Exercise objective => Scan the lines below for the string "dimensions" and copy every one that has it.

═════ Input data ═════

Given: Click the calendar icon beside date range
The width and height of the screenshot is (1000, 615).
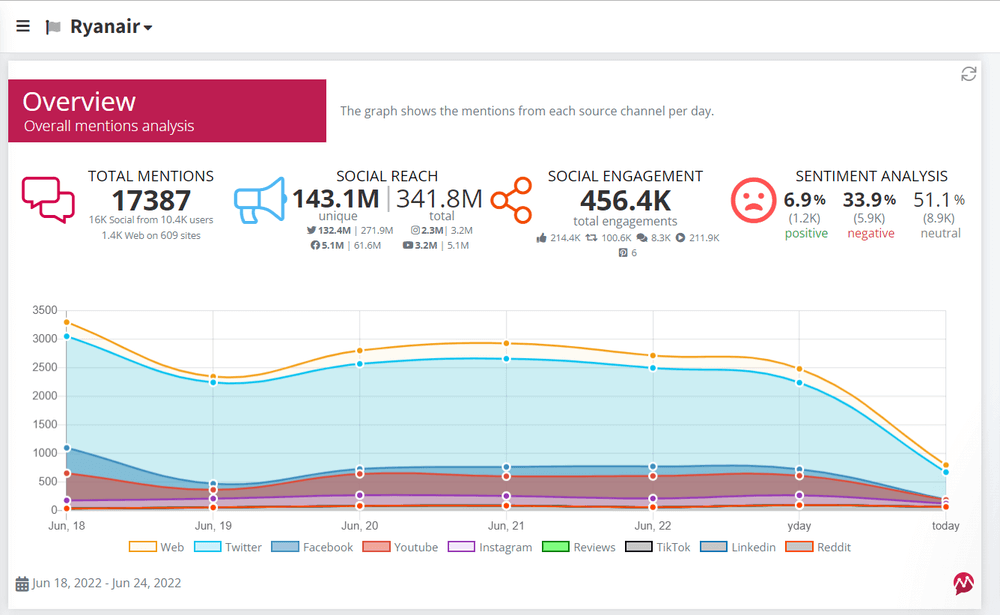Looking at the screenshot, I should [x=22, y=583].
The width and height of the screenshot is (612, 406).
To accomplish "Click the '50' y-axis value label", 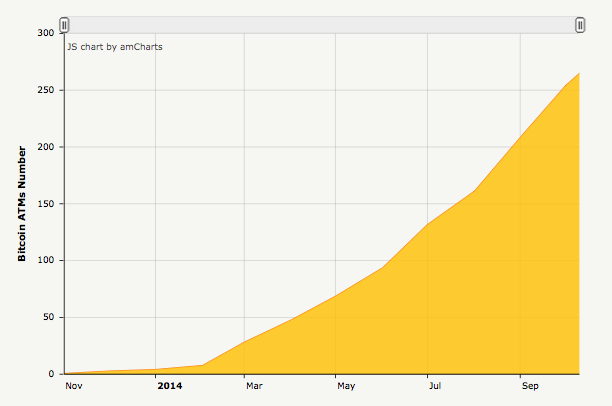I will [x=48, y=318].
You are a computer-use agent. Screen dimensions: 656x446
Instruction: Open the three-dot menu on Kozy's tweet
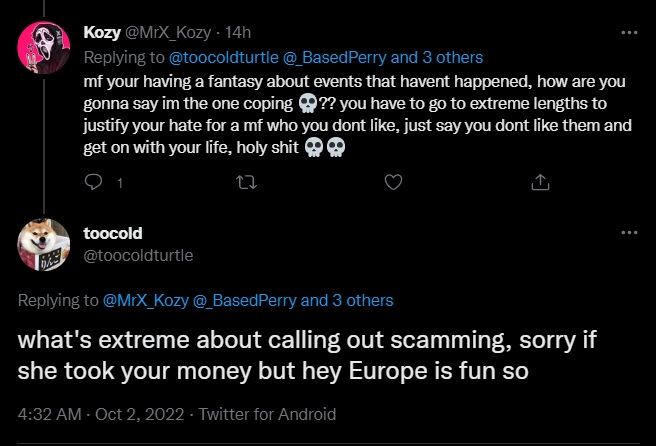click(x=629, y=33)
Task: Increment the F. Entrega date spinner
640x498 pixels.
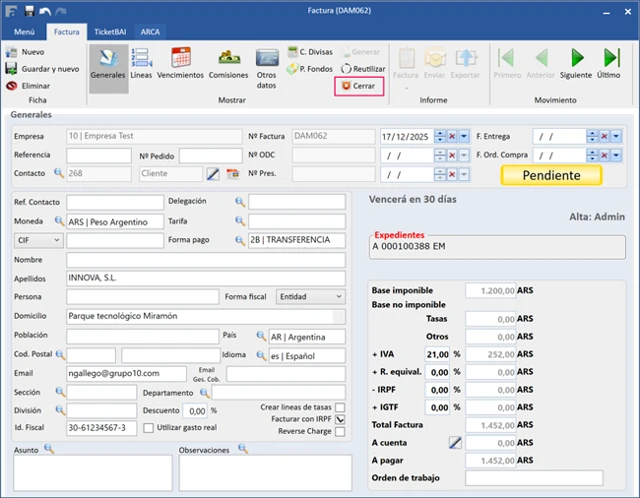Action: click(593, 132)
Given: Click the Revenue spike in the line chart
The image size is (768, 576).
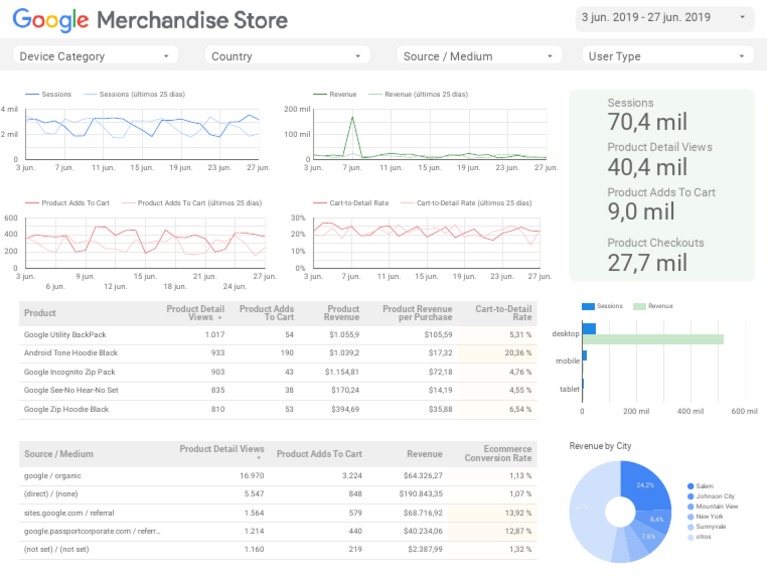Looking at the screenshot, I should coord(352,120).
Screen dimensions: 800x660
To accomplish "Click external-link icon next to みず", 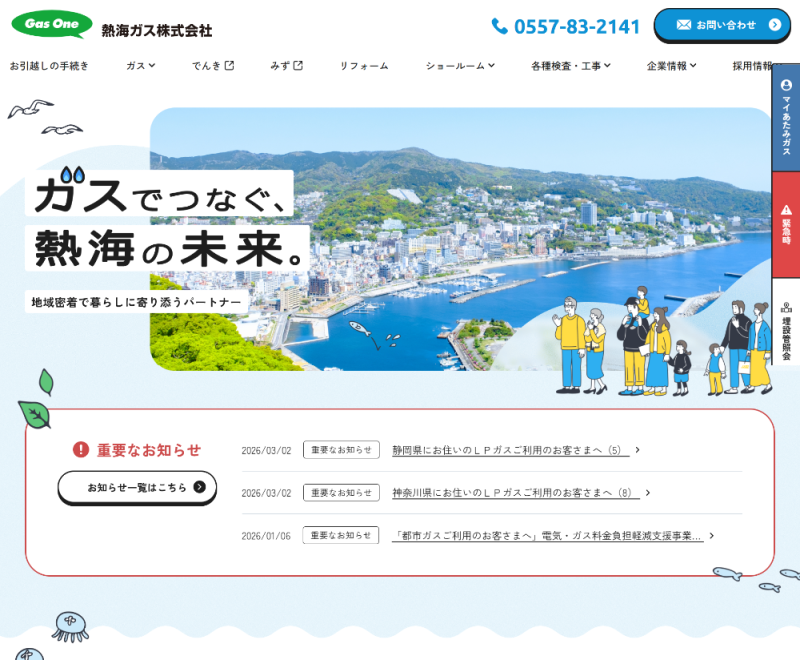I will (298, 65).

═════

Final answer =>
You are a computer-use agent. Screen dimensions: 656x446
Screen dimensions: 800x660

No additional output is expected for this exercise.